PhotoDoodle: Learning Artistic Image Editing from Few-Shot Pairwise Data
Shijie Huang, Yiren Song, Yuxuan Zhang, Hailong Guo, Xueyin Wang, Mike Zheng Shou, Jiaming Liu
2025-02-24
Summary
This paper talks about PhotoDoodle, a new AI tool that helps artists easily add decorative elements to photos while keeping the original image intact and blending everything seamlessly.
What's the problem?
Editing photos to add artistic elements is difficult because the new additions need to look natural and match the photo's perspective and style. Current methods either change the entire image's style or require very precise manual work, which makes them impractical for creating customized edits.
What's the solution?
The researchers developed PhotoDoodle, which uses a two-step training process. First, they trained a general-purpose image editing model called OmniEditor on a large dataset.

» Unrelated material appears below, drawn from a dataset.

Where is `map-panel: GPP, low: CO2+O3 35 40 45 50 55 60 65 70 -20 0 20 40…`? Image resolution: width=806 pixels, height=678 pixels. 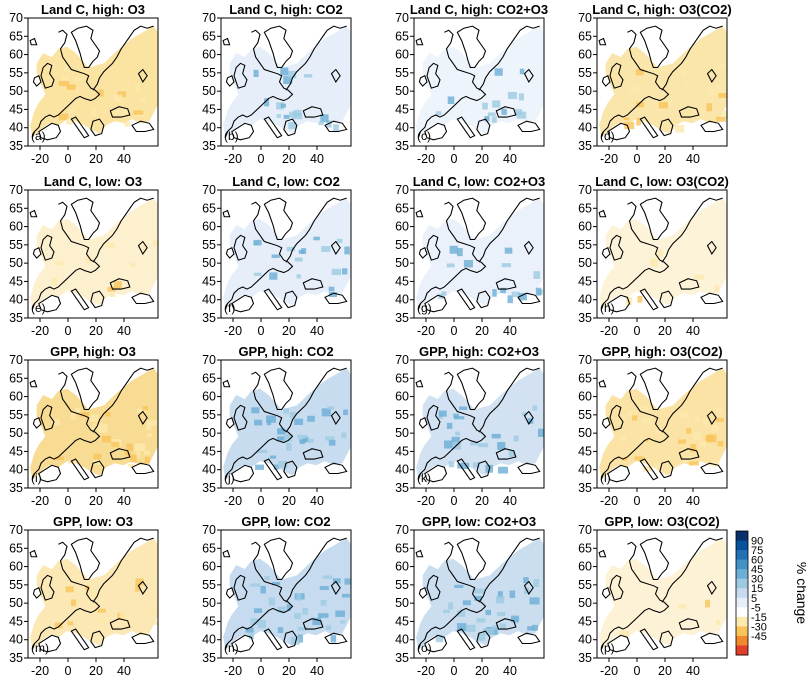
map-panel: GPP, low: CO2+O3 35 40 45 50 55 60 65 70 -20 0 20 40… is located at coordinates (470, 596).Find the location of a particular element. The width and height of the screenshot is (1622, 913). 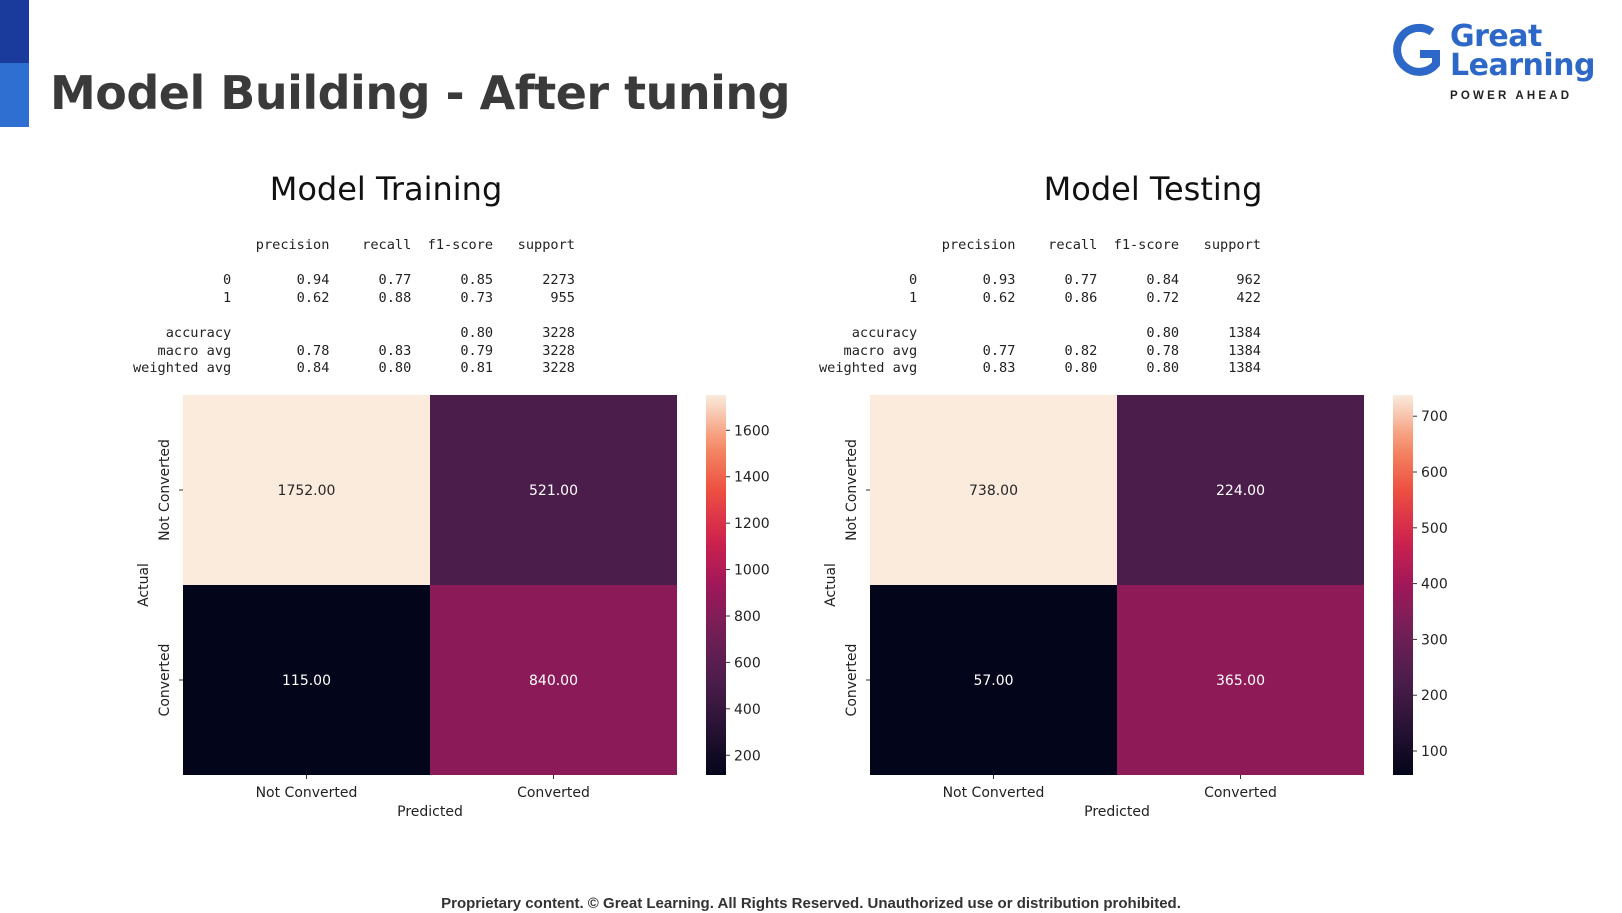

Then, they fine-tuned it with a smaller, artist-curated dataset using a method called EditLoRA to learn specific artistic styles. They also introduced a technique called positional encoding cloning to ensure that added elements align perfectly with the original photo.
Why it matters?
This matters because it makes artistic photo editing much easier and more accessible. PhotoDoodle allows artists to create detailed and personalized edits without distorting the original image. It opens up new possibilities for creative projects and sets a new standard for high-quality, efficient image editing.
Abstract
We introduce PhotoDoodle, a novel image editing framework designed to facilitate photo doodling by enabling artists to overlay decorative elements onto photographs. Photo doodling is challenging because the inserted elements must appear seamlessly integrated with the background, requiring realistic blending, perspective alignment, and contextual coherence. Additionally, the background must be preserved without distortion, and the artist's unique style must be captured efficiently from limited training data. These requirements are not addressed by previous methods that primarily focus on global style transfer or regional inpainting. The proposed method, PhotoDoodle, employs a two-stage training strategy. Initially, we train a general-purpose image editing model, OmniEditor, using large-scale data. Subsequently, we fine-tune this model with EditLoRA using a small, artist-curated dataset of before-and-after image pairs to capture distinct editing styles and techniques. To enhance consistency in the generated results, we introduce a positional encoding reuse mechanism. Additionally, we release a PhotoDoodle dataset featuring six high-quality styles. Extensive experiments demonstrate the advanced performance and robustness of our method in customized image editing, opening new possibilities for artistic creation.